To avoid the detrimental effects of collinearity on a regression mode, several methods have been suggested. Redundant collinear or duplicate explanatory variables are often removed [
36,
37]. Collinear variables can also be combined into a single index. One method is centering, which involves the creation of a new covariate or an interaction term (usually by multiplication) between two collinear variables, after having centered their initial values (i.e. transforming them by subtracting the calculated mean from their individual value) [
29,
35]. Principal component analysis (PCA), or factor analysis, is also useful to eliminate the effect of multi-collinearity and also to eliminate the indirect effect of imperfect parameters [
29,
38].
Conclusion and recommendations
An improvement in the construction and reporting of multivariable regression models would undoubtedly help the reader in appropriately interpreting the data.
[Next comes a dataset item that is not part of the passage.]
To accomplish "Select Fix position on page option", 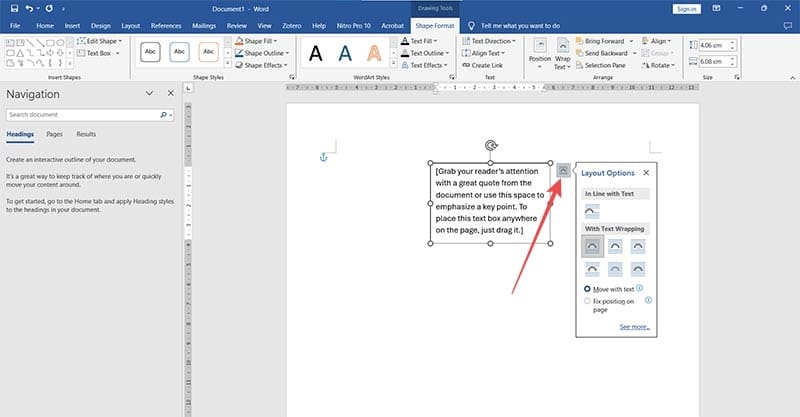I will coord(587,300).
Researchers should systematically adopt robust diagnostics for collinearity, report them and use appropriate procedures to eliminate them, prior to constructing the final model and establishing the predictive equation coefficients. A closer cooperation with statisticians and epidemiologists would be very constructive in that regard. Journals should also develop statistical reporting guidelines concerning multivariate regression models [
26,
31,
39]. The regression models and their results in the submitted manuscripts should be verified at the editorial level, by the peer reviewers and also require a formal statistical review [
26,
31]. The accurate, reliable and responsible transmission of scientific knowledge from the researcher to the reader requires no less.